**Set task**:
Reproduce the material verbatim, starting at the line that contains "Locate an element" and stopping after the line that contains "coordinates (357, 354).".
##### Input #####
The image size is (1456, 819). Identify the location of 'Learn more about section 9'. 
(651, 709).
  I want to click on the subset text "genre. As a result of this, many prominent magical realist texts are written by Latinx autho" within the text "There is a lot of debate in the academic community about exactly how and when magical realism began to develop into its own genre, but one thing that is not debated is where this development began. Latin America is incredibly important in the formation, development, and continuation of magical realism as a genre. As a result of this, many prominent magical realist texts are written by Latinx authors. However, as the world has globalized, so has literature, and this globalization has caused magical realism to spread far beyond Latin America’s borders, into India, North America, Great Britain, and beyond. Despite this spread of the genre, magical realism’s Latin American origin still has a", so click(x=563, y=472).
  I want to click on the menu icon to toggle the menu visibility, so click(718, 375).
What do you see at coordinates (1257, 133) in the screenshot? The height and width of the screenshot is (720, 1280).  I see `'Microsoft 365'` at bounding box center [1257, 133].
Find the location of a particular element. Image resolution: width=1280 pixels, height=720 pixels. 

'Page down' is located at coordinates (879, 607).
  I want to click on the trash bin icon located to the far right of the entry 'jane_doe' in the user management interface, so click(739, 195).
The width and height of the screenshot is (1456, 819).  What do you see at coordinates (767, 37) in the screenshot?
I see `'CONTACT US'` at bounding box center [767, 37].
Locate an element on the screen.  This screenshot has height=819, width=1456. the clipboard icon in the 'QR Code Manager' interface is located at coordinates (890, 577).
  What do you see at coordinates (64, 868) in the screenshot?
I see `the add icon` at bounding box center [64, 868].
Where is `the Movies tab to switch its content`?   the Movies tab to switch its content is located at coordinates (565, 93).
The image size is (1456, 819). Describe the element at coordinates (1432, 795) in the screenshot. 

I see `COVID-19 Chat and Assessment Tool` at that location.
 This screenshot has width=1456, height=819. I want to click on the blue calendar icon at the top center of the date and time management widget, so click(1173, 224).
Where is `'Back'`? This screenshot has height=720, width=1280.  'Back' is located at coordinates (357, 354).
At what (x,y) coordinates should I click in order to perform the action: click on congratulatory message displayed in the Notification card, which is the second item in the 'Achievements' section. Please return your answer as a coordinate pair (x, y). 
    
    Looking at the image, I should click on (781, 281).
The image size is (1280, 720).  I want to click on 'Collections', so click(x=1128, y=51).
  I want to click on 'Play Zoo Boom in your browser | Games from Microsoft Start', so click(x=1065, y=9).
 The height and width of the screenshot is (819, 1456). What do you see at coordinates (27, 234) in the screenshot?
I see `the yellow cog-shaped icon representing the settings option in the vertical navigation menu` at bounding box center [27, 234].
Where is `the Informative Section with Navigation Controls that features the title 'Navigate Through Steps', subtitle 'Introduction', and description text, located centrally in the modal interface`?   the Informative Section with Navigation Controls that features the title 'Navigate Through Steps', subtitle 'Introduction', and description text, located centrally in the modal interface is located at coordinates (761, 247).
#####
**Response to this exercise**:
Locate an element on the screen.  This screenshot has height=819, width=1456. the clipboard icon in the 'QR Code Manager' interface is located at coordinates (890, 577).
  What do you see at coordinates (64, 868) in the screenshot?
I see `the add icon` at bounding box center [64, 868].
Where is `the Movies tab to switch its content`?   the Movies tab to switch its content is located at coordinates (565, 93).
The image size is (1456, 819). Describe the element at coordinates (1432, 795) in the screenshot. 

I see `COVID-19 Chat and Assessment Tool` at that location.
 This screenshot has width=1456, height=819. I want to click on the blue calendar icon at the top center of the date and time management widget, so click(1173, 224).
Where is `'Back'`? This screenshot has height=720, width=1280.  'Back' is located at coordinates (357, 354).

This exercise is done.